Tall trees help to break the speed of fast winds and catch the dust that can introduce trachoma infections. Trachoma is mostly prevalent in rural villages where sanitation is poor. Dr Maarifa says the International Trachoma Initiative, an NGO, is helping out in combating the scourge in the 26 most hit districts. The problem is prevalent countrywide.
However, most regions have a negligible number of cases that do not need massive medical intervention,” he says. But this does not mean preventive measures should not be taken. The scourge that is rocking communities in Dodoma Region may have started with only one victim. Efforts are underway to enlighten residents in rural villages on how to avoid trachoma infections.
WaterAid, an NGO, has supplied water to Kibaigwa residents in Kongwa District. Distribution of antibiotics, Zithromax tablets and eye ointment also continues. In 2002, the Tanzania Ministry of Health in collaboration with the ITI, the World Bank, and the office of the President embarked on a program of information for districts where trachoma is endemic but where no control program has been launched.

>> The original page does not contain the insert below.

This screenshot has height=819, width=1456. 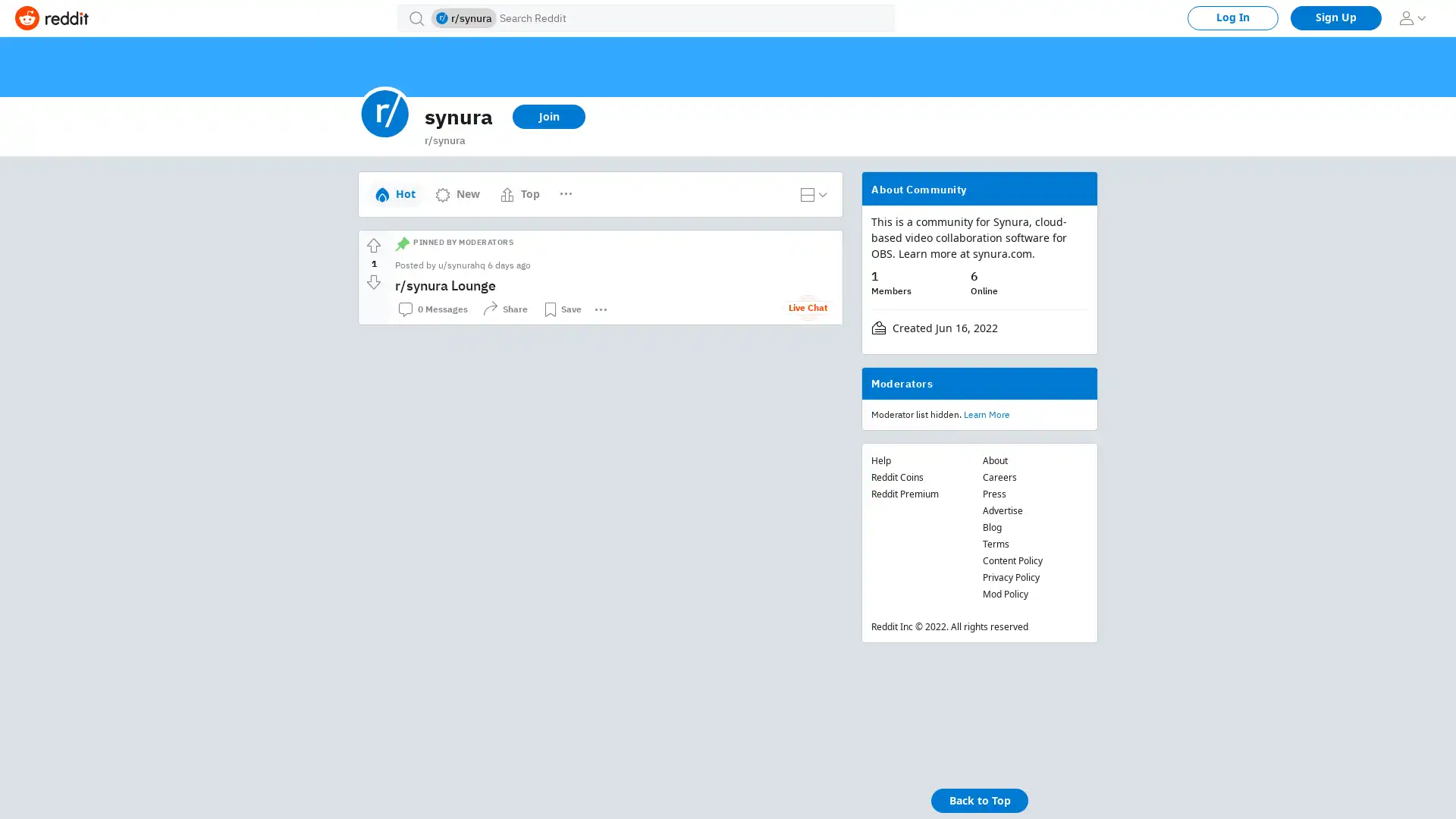 I want to click on Join, so click(x=548, y=116). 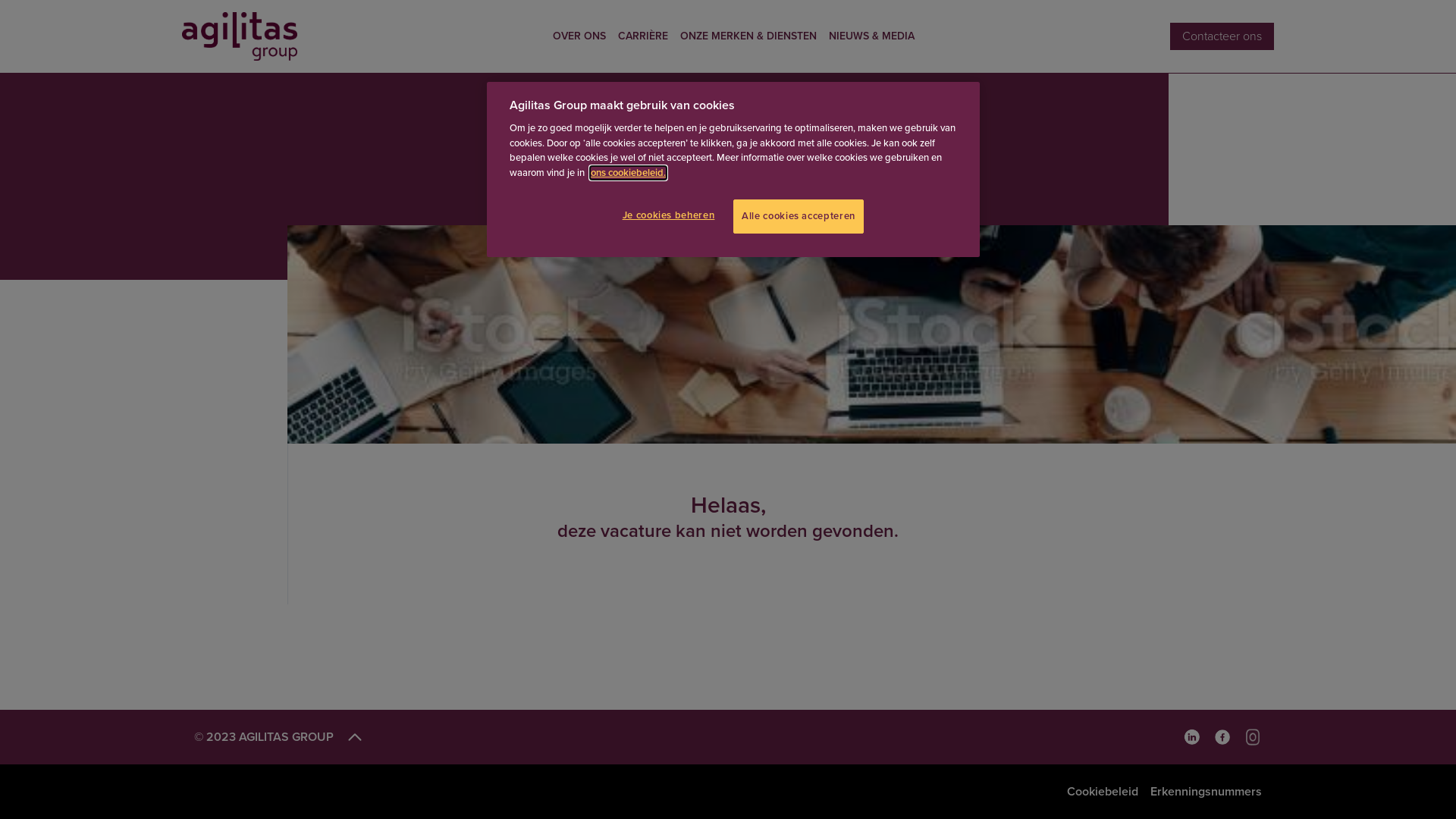 I want to click on 'Cookiebeleid', so click(x=1065, y=791).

Clear goals for the trachoma control program have been reviewed and discussed by the districts and as a result trachoma control was integrated into the comprehensive council health plans. This is expected to expand in the coming years.
The Tanzanian effort to eliminate blinding trachoma took shape with the adoption of a national plan for prevention of blindness in 1998. Because Tanzania had played an active
role in the research leading to the formulation of a trachoma control strategy, it was among the first countries to receive support from the International Trachoma Initiative (ITI) to assist with the execution of this plan.
The Tanzania program aims for trachoma control through expanded implementation of the World Health Organization-recommended surgery, antibiotics, facial cleanliness, and environmental improvement (SAFE) strategy.